Günlerdir konuşulan ve F.Bahçe'nin çok farklı yenilebileceği iddialarıyla başlayan maçta, F.Bahçe kendine ayrılan seyircinin de büyük desteği ile defansif oynadı. Ama onur mücadelesi verdi.
Aslında G.Saray'ın tek kaleye yakın ve çok pozisyon bulduğu maçta Rüştü ve Johnson tek kelimeyle mükemmel oynadılar. F.Bahçe'nin zorda kaldığı her pozisyonda ortaya Rüştü çıktı. G.Saray'ın her atağında da ilk pozisyonları karşılamada da Johnson kusursuzdu.
Bu arada Alpay ve Ogün'ün de hakkını yememek lazım.

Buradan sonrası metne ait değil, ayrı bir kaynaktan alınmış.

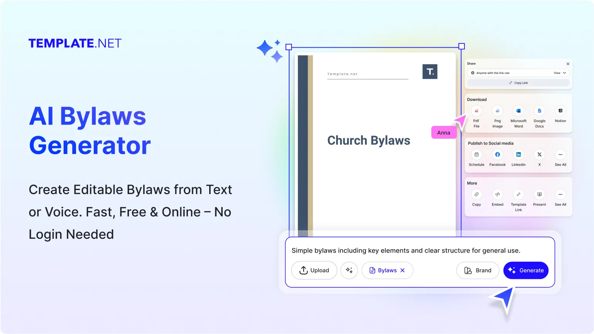This screenshot has width=594, height=334.
Task: Post to X social network
Action: (539, 154)
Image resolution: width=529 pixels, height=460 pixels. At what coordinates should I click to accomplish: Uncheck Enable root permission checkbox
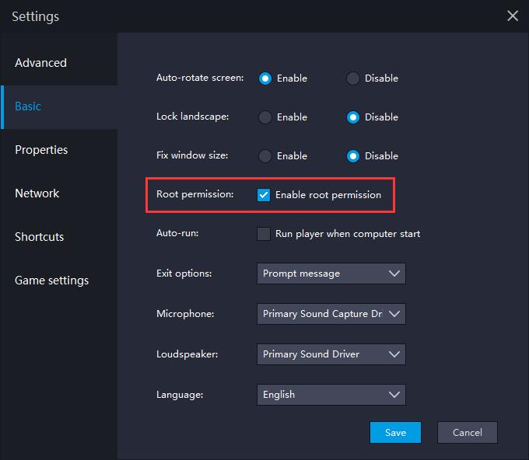264,195
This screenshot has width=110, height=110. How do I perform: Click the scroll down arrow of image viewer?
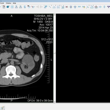(54, 102)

F.Bahçe'nin orta sahada bir türlü top gezdirememesinin en önemli nedeni, hücumdaki Oulare'nin fizik gücünün hiç olmamaması, topu saklayamaması ve Preko'nun da orta sahadan yardıma gelmemesi nedeniyle etkili olamalalarıydı. Yani F.Bahçe adeta dokuz kişiyle savaştı.
G.Saray maça Sergen ve Hagi ile başladı. Ama ilk yarının sonlarında Sergen'in yüzde 100 bir pozisyonu kafayla dışarı atması sanırım Terim'i kızdırdı ve yerini Ahmet'e bıraktı. G.Saray oyunun mutlak hakimiydi. Ama her ne olursa olsun rakip F.Bahçe'ydi. Özellikle Emre'nin orta sahadaki fevkalade futbolu, ilerde Türk futboluna ne kadar yararlı olacağının göstergesiydi.
Turhan Sofuoğlu'nun ne kadar yorulurlarsa yorulsunlar, elindeki yedek kadrodan Preko ve Oulare'nin yerine oyuncu almaması tenkit edilebilir. Ama yedek kulübesindeki oyuncuların çok genç oluşu onu böyle bir tercih yapmaya zorladı.